_Selected passage_.
::::::

The Cavendish banana, the world’s most consumed fruit, is at risk of extinction due to climate change, viruses and pest concerns.
So what? The Cavendish’s decline is another flashing red light in a global food system that has ruthlessly prioritised convenience over resilience. Biodiversity in diets supports human health and reduces risk in food supply chains – but consumption is actually becoming more homogenous as the planet warms. Despite having 14,000 edible plant species to choose from, 90 per cent of calories consumed globally come from just 30.
By the numbers:
400 – million people around the world rely on bananas for 15 to 27 per cent of their calories, especially in low income countries.
95 – per cent of global banana exports are Cavendish – meaning that its supply chain is vulnerable to future climatic and geopolitical shocks and stresses.
$25 billion – the value of the Cavendish banana market. Thousands of other varieties exist but struggle to match it for looks or nutritional value.
We’ve been here before. In the 1950s, the Gros Michel (‘Big Mike’) banana variety dominated the world market until it was wiped out by a strain of Panama disease. The Cavendish survived but now a new strain of the disease – Tropical Race 4 (TR4) – is developing. When TR4 was discovered in Peru in 2021, the Peruvian government declared a national state of emergency.

::::::

_Data section_.
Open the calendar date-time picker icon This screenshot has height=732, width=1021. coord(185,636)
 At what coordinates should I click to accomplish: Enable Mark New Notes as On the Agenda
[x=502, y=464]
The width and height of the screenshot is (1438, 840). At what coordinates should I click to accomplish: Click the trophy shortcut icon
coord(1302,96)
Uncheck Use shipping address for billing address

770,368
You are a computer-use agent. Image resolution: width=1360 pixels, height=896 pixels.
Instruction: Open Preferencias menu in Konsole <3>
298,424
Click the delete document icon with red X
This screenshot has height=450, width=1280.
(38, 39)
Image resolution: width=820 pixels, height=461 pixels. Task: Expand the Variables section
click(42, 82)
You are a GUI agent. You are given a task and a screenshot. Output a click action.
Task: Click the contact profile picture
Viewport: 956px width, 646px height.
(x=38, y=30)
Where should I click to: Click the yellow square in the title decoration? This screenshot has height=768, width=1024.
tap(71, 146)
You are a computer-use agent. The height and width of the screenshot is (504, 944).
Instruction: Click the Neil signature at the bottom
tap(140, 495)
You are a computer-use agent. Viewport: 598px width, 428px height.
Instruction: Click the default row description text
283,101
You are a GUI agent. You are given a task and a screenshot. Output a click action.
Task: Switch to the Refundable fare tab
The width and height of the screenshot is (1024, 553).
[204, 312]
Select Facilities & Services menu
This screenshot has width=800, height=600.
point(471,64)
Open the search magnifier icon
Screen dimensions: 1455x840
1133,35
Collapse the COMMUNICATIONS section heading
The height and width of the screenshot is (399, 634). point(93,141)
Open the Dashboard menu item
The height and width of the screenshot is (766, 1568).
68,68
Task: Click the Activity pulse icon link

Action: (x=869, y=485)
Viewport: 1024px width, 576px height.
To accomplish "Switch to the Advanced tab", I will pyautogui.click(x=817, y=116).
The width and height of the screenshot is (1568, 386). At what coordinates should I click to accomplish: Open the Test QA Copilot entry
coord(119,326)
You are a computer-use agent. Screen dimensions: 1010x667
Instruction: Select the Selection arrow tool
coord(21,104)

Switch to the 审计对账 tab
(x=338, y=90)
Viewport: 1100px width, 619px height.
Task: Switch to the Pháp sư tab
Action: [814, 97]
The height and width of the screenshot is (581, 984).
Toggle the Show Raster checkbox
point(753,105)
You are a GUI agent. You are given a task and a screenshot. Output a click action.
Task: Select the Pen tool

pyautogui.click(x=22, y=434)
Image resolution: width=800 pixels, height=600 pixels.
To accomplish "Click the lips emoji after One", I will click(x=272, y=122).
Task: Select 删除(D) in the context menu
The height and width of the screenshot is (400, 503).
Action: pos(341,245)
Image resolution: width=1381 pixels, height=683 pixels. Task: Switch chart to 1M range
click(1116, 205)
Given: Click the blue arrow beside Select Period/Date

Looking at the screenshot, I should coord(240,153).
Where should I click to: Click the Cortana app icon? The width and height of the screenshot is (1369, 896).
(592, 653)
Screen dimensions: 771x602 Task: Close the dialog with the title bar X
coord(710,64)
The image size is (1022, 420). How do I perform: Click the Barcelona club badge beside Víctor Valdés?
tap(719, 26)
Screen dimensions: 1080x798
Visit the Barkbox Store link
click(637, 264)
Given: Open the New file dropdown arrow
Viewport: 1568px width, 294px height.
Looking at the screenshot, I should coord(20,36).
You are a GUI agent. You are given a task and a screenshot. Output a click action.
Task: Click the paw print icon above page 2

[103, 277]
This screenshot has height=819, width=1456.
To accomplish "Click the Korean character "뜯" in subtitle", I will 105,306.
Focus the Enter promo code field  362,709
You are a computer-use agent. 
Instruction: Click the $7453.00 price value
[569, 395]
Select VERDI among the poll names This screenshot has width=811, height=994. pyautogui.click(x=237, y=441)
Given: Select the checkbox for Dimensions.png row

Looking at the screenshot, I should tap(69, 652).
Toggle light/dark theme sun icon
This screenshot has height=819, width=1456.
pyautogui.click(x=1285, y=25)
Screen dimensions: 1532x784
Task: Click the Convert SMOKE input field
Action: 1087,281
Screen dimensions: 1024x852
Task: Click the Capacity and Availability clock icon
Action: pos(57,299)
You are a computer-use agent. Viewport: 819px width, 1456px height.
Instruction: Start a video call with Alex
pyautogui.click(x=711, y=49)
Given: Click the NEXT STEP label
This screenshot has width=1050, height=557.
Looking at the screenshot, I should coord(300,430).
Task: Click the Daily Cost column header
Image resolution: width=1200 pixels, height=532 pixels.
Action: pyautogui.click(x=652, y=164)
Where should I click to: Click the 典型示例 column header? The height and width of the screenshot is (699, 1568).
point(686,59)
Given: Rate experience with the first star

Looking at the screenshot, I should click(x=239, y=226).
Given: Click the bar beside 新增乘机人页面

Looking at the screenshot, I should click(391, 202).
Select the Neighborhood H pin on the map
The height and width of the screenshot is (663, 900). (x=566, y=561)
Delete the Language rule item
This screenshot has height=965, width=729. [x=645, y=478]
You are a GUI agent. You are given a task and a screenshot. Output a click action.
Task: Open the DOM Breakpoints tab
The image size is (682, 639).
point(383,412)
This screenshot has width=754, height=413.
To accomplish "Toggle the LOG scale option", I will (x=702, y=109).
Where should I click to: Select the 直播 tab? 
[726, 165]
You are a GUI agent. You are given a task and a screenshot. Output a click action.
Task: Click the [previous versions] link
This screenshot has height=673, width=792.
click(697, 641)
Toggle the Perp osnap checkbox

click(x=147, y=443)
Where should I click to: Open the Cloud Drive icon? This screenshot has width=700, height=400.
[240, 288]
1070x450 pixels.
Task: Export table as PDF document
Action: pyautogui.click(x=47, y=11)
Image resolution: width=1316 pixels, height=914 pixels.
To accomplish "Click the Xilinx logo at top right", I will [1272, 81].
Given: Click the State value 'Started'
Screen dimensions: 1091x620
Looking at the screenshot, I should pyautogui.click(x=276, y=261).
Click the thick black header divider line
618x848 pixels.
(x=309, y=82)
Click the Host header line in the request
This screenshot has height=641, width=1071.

::::::

_Tasks to complete_.
A) In the text on the Cavendish banana, what share of global banana exports are Cavendish?
B) In the text on the Cavendish banana, swap "Gros Michel" for "Lady Finger" in everything from "We’ve been here" down to "state of emergency.".
Rely only on the text to answer.

_Written responses_.
A) 95 per cent.

B)
We’ve been here before. In the 1950s, the Lady Finger (‘Big Mike’) banana variety dominated the world market until it was wiped out by a strain of Panama disease. The Cavendish survived but now a new strain of the disease – Tropical Race 4 (TR4) – is developing. When TR4 was discovered in Peru in 2021, the Peruvian government declared a national state of emergency.